On Greek islands, children of war hungry for school

Children brush their teeth at the Souda municipality-run refugee camp on the Greek island of Chios on October 13, 2016.  Greece is accommodating over 60,000 refugees and migrants stuck in the country after a succession of Balkan and EU states shut their borders earlier this year. / AFP PHOTO / LOUISA GOULIAMAKI

 

Chíos /AFP

Standing with a group of children outside a refugee camp on the Greek island of Chios, little Roza can’t wait to get an early start to her day.
“Good school, good school!” she beams, her backpack on and pigtails bobbing. Roza, a Syrian Kurd, is one of a small group of children in Greece’s island camps fortunate enough to get some schooling. Thousands of others count education as just another loss in the long list of deprivations on the harrowing road from home.
Roza is one of some 270 children who are learning English, mathematics, arts and creative skills with “Be Aware and Share” (BAAS), a Swiss NGO which has been active on Chios since May.
Operating out of a converted former restaurant in the island’s port capital, the 20-strong team runs classes for children from the age of six, as well as workshops for teenagers about cooking or going to the supermarket. The school also promotes acceptance of other national backgrounds. And hygiene, including toothbrush use. “We’re not here to replace mainstream school,” says Nicholas Millet, a British volunteer and one of the founders of the BAAS school. “We provide an academic curriculum (but) for us, this is about children feeling like children again.” BAAS project manager Jacob Rohde says the programme provides “a drop of normality” for children who also experience regular outbreaks of violence in the camp.
‘A sense of safety’
But he believes that getting children into mainstream Greek schools is an “absolute necessity.”
“Going to a normal school would provide these children with so much more of a sense of structure, safety and normality,” the 28-year-old German told AFP outside the school.
Inside, a teacher can be heard strumming a guitar for youngsters in class.
At the makeshift Souda camp, 28-year-old Djeneba from Mali is one parent who has agreed to send her child to the Swiss volunteer programme.
“I want what is best for my child, she is the reason I’m here,” says this divorced mother, who fled Mali after her firstborn daughter died from the effects of genital mutilation.
There are more than 60,000 refugees and migrants in Greece.
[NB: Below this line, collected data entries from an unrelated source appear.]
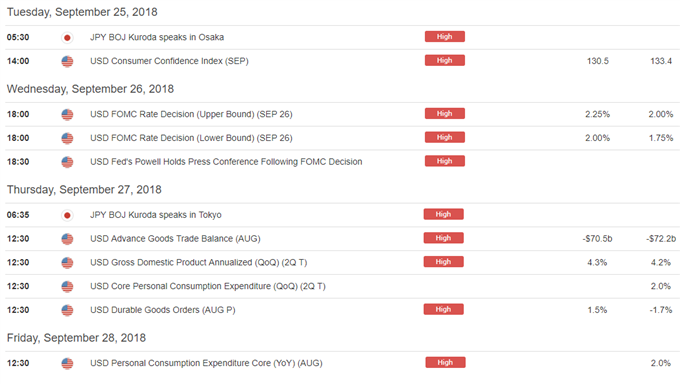Viewport: 680px width, 384px height.
Task: Click the High badge for Consumer Confidence Index
Action: coord(445,60)
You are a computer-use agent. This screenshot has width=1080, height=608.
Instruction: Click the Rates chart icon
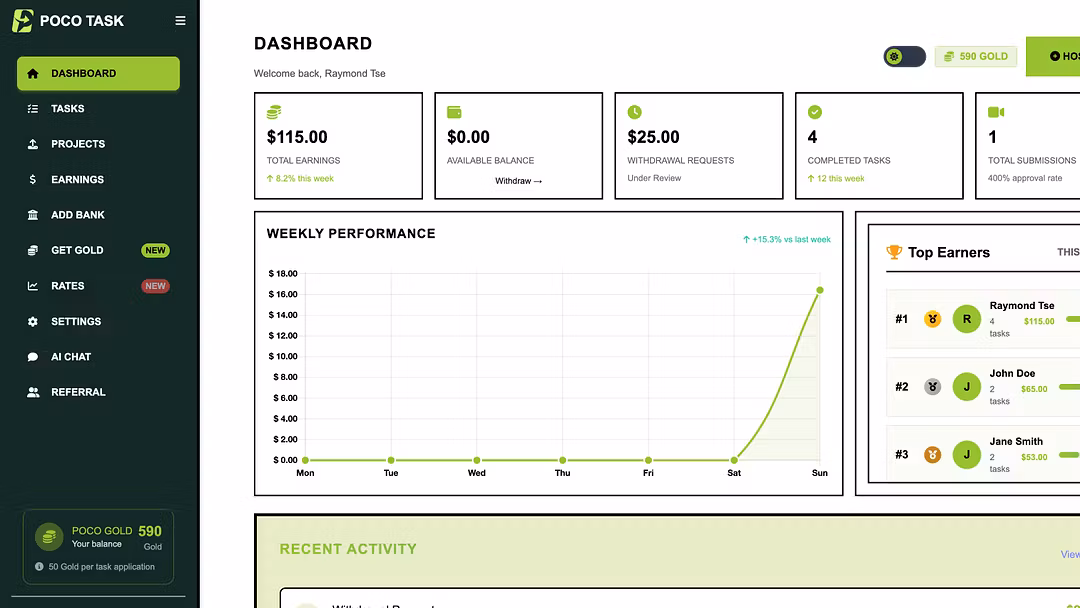pyautogui.click(x=32, y=286)
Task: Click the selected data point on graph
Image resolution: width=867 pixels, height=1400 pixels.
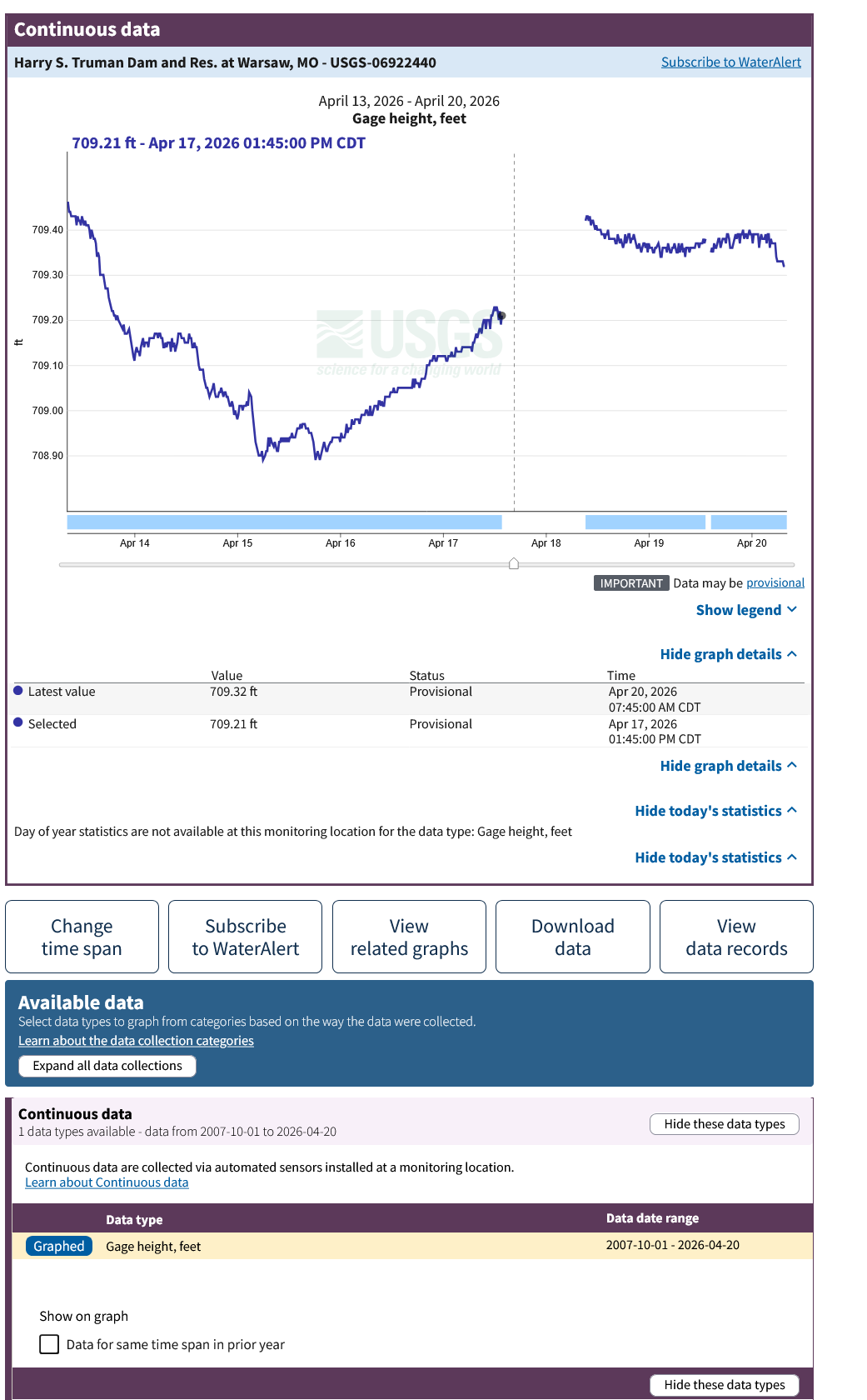Action: [x=501, y=316]
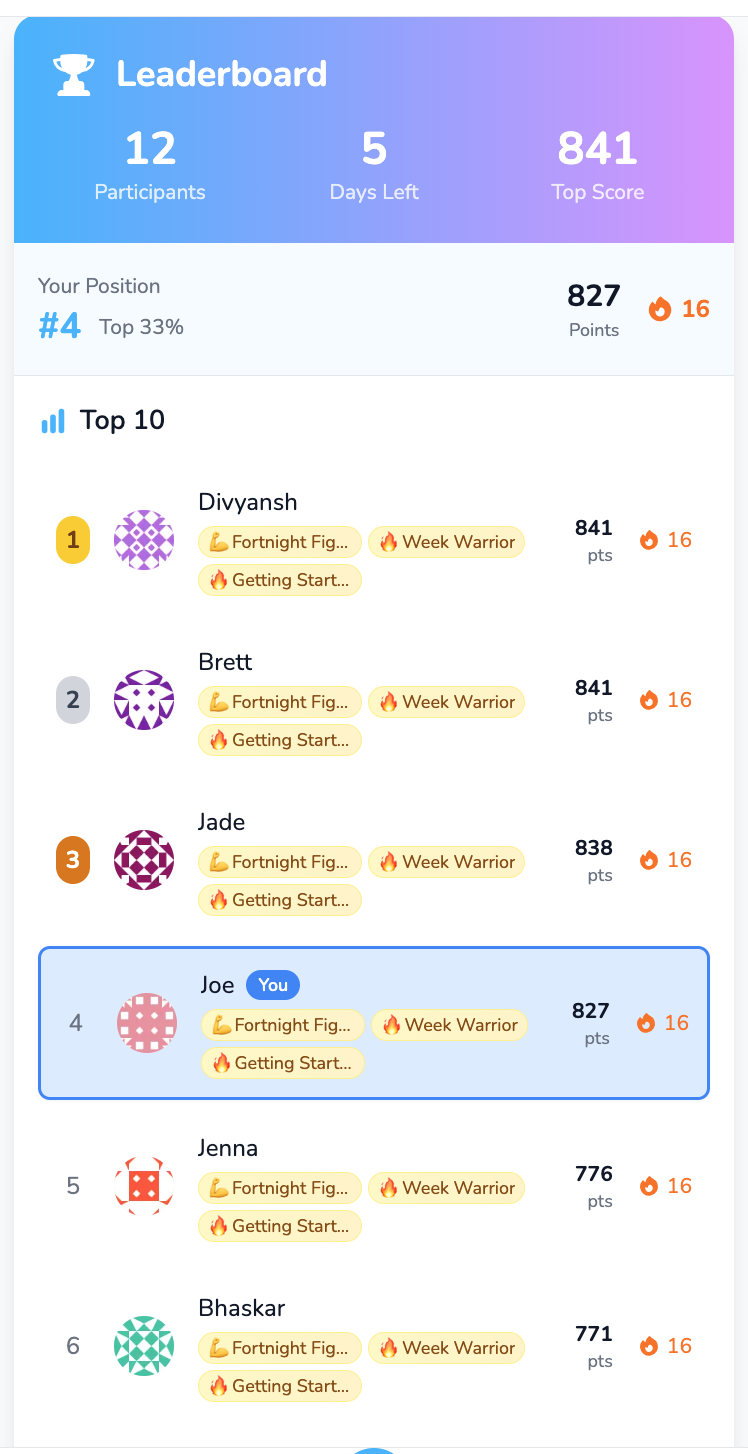Click the streak flame icon in Bhaskar's row
748x1454 pixels.
[649, 1346]
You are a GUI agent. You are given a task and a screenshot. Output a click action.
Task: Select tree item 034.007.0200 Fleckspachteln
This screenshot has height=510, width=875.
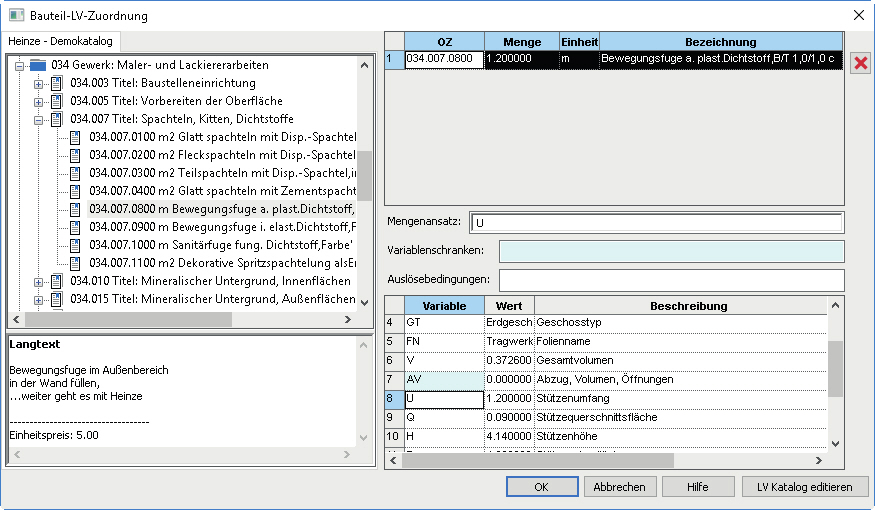(x=222, y=155)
Among them are thousands of children, including around 2,000 who are entirely on their own—many under the age of eight.
More than half of these unaccompanied minors—1,200 in all—are staying on the islands of the eastern Aegean.
According to the UN children’s agency UNICEF, refugee children in Greece have on average missed 20 months of school.
‘A very big mistake’
On the mainland, the Greek education ministry last week began after-hours classes for some 1,500 refugee children in 20 schools around the country.
However, there are currently no classes on offer at schools on several islands housing migrant camps.